In 'Echo', it's a hewn, stripped-back affair. The first episode catches up anyone who may have missed 'Hawkeye' - a pretty good TV show, yet was mostly overlooked by wider audiences - with some scenes plucked from that woven into a montage that introduces Maya Lopez, also known as Echo, played by Alaqua Cox. She's a deaf assassin who was previously in the employ of Wilson Fisk, played by Vincent D'Onofrio, who she shot through the eye when she discovered that Fisk had a hand in her father's death. Now on the run, she returns to her hometown in Oklahoma, reconnects with her Choctaw roots, and finds a way to embrace her troubled past and her community while preparing herself for the fight to come with Fisk.

Though the budget is decidedly limited and there's some ropey CGI in the first episode involving a train-top chase, 'Echo' has plenty going on elsewhere. The inclusion of a deaf actor in the lead role means that the subject is treated sensitively and from a perspective we don't normally experience - either in comic-book adjacent media or anything else. Alaqua Cox is both an amputee and deaf, and these are folded into the character in interesting ways. Fight sequences are sometimes taken from her perspective, where it's solely action without sound and makes us focus in on the physicality of it all. Moreover, the supporting cast - also made up of Native American actors - means that the cultural experience is just as powerful. The third episode opens with an interesting flourish of having a black-and-white history lesson of the Lighthorsemen, the Choctaw Nation's very own police force.

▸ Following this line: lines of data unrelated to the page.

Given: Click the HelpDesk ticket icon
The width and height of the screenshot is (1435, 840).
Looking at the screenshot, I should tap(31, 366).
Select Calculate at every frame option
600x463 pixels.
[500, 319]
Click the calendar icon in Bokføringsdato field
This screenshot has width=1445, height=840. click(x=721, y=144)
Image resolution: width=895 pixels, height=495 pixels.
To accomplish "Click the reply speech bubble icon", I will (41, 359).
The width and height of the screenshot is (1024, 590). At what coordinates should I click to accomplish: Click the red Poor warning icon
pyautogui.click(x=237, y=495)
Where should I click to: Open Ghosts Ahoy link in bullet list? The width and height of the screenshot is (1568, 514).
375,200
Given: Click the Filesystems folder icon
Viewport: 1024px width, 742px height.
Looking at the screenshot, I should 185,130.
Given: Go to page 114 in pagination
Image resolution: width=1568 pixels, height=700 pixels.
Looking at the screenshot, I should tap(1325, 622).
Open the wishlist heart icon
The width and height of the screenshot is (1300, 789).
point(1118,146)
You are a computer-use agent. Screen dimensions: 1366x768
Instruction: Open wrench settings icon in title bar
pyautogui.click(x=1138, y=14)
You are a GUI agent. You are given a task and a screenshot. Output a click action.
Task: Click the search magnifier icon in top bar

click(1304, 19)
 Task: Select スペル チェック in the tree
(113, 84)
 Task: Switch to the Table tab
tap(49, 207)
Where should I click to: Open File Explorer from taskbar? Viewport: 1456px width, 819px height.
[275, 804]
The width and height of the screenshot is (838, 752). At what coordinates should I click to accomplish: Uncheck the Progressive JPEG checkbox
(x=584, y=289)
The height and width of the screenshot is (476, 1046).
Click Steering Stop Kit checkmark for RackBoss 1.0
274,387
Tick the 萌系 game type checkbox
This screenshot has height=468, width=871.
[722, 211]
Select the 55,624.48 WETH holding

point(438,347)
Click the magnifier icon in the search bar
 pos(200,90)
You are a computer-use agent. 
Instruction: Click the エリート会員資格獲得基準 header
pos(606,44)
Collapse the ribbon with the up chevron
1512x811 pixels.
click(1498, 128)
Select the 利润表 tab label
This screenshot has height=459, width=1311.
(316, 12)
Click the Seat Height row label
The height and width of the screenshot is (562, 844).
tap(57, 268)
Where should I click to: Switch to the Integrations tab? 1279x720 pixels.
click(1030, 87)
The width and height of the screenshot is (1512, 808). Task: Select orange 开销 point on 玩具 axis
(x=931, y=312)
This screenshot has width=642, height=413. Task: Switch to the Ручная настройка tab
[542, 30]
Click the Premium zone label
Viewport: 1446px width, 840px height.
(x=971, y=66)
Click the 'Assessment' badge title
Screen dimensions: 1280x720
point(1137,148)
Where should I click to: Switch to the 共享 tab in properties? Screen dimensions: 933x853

Despite all of this, the issue with 'Echo', however, is that while it has all of these unique elements to it, and they're handled and utilised well, you can't help but recognise that the series itself is somewhat generic in its execution. Compared to something like the out-there, psychedelic leanings of 'Legion' or even the chummy, action-comedy vibes of 'Hawkeye', much of 'Echo' is done in a fairly conventional manner with little stylistic choices or flourishes. 'Echo' is released under the Marvel Spotlight banner, which is essentially a marketing concept by the studio juggernaut that means you can watch this show without having seen any of the other TV shows or movies.

It's a fine idea, but it sort of underlines the wider problems with Marvel itself. By admitting that these shows and movies are becoming so commonplace as to be interchangeable and interconnected that you need a map and a guide to follow them, a show like 'Echo' would be seen as a way of cutting away from them and starting afresh with some creative licence. While those who loved 'Daredevil' are in for familiar treat, 'Echo' doesn't carve out a new path as it follows one already there. There are some unique elements going on in 'Echo', and Alaqua Cox is a compelling lead who has a career in front of her, but there has to be more style and less formula if it's going to shake things up.